- READING PASSAGE
= = =

You know that smooth talk isn’t Biden’s selling point, and words can elicit reactions that vary from Well, that was fairly crisp and emphatic to Whoa, that sentence is wandering nowhere even within a single answer. His Des Moines performance seemed to land around the median—maybe a shade higher?—of previous outings.
There were elements of what seemed like fairly obvious calculation, delivered for fairly obvious reasons. Buttigieg, who has negligible support from African-Americans, kept invoking support from individuals in that community and how his policies would help Democrats’ largest voting bloc, which in polls so far has been loyal to Biden. “The black voters who know me best are supporting me,” he said, invoking support from South Bend.
Warren, meanwhile, seemed to be emphasizing a pragmatic, can-do approach, evidently a rejoinder to those who might believe she is enamored with the conceptual purity of her plans but would not be effective in Washington. She emphasized executive actions she would have legal authority to carry out lowering drug prices as soon as she becomes president, without waiting for legislation.
None of this, however, lived up to too-optimistic projections from a POLITICO headline early Tuesday that promised the “debate could be a doozy.” That prediction failed due to extra “o”—more doze than doozy.
As I write this, I hear the admonitory voice of Broder, who died in 2011, as well as those of more belligerent contemporary media critics: Why is that the test of a good debate, how colorful the exchanges or vigorous the conflict?
Some previous debates in this cycle have shown the candidates highlighting relevant differences on policy or electability without resorting to personal insults or triviality. But I’m happy to plead no contest on charges of trying to cover democracy like a sporting contest to any prosecutor who truly watched the entire debate and did not even once have to scold themselves to pay attention.
During the first debates in 2019, the sheer number of candidates gave moderators a challenge of controlling the proceedings and cutting off politicians lest they attempt to filibuster. Oddly, though, Tuesday’s moderators often acted like they had a Herculean task of reining in candidates for going a little over time even when it did not seem like they were speechifying or rudely ignoring rules.
“Thank you, senator,” “Thank you, mayor,” “Thank you,” “Thank you”— dozens of times in ways that interrupted relevant answers and was often distracting.

= = =

- SOURCE DATA
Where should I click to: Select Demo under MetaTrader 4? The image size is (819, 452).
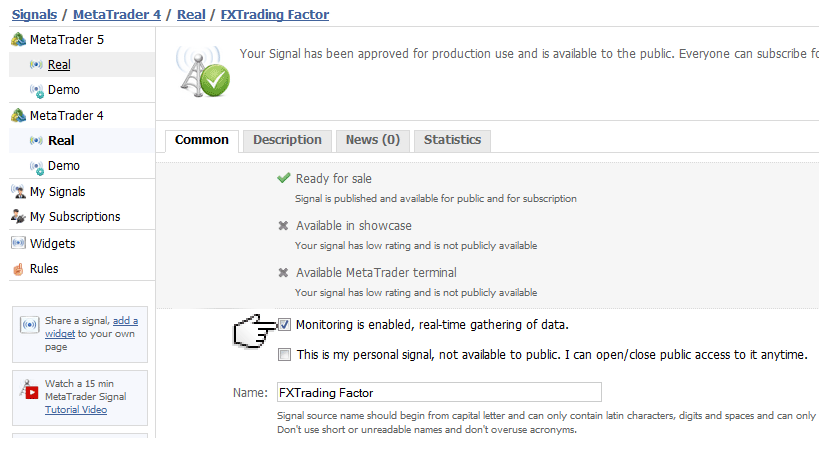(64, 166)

= = =

- TASK STATEMENT
Write the next part of the commentary on the Des Moines Democratic debate, picking up after its final sentence. The data placed above was drawn from a separate source.

- RESPONSE TO THE TASK
The evening ended with questions to all candidates to address their perceived vulnerability. In Sanders case, it was polls say two-thirds of voters are unenthusiastic about voting for a socialist. CNN’s Abby Phillip asked, “Doesn’t that put your chances of beating Donald Trump at risk?”
A fair point, Sanders replied, one he had not previously considered. Actually, no, that was my own fantasy dialogue as I watched the clock and pondered what I might soon be writing. Sanders’s actual answer was, “Nope,” because people would understand that his brand of socialism is about things people will like such as universal health care and fighting climate change while he would also make the case that Trump is a “pathological liar” and “a fraud,” who actually practices socialism for polluters and wealthy self-dealers.
Similarly, Biden denied that he is not tough enough to take on Trump and his penchant for insults, Buttigieg denied that he can’t expand his coalition, Klobuchar denied that her pragmatic approach is bland and uninspiring, Warren denied that she is too divisive, and billionaire Tom Steyer denied that he is just a rich guy with no other claim on people’s support.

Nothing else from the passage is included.